Assignment
Using the records that follow, copy every line containing the word "RFID".
====== Dataset
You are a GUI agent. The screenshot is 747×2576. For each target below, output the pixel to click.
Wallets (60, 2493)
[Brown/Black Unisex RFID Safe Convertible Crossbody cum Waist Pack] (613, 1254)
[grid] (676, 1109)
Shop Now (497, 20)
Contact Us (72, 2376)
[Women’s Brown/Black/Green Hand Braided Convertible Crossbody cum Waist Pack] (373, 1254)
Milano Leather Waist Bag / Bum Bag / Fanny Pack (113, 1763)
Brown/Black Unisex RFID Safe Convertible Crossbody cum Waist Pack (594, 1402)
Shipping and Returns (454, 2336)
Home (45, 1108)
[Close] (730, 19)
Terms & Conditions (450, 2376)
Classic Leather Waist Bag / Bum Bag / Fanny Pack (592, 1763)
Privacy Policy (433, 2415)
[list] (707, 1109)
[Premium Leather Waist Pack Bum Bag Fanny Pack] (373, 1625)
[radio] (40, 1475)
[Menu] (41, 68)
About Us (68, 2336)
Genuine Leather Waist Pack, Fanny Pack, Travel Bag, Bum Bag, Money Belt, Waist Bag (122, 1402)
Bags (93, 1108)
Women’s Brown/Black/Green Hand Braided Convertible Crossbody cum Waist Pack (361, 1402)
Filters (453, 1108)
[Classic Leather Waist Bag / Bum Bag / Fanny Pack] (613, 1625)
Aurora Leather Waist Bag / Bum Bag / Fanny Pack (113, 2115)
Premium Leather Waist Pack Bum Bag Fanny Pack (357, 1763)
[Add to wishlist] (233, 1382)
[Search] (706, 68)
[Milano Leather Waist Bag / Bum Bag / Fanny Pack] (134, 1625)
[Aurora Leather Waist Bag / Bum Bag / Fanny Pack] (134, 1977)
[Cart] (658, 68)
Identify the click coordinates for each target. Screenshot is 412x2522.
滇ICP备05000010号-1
============
Response to this exercise
[Brown/Black Unisex RFID Safe Convertible Crossbody cum Waist Pack] (613, 1254)
Brown/Black Unisex RFID Safe Convertible Crossbody cum Waist Pack (594, 1402)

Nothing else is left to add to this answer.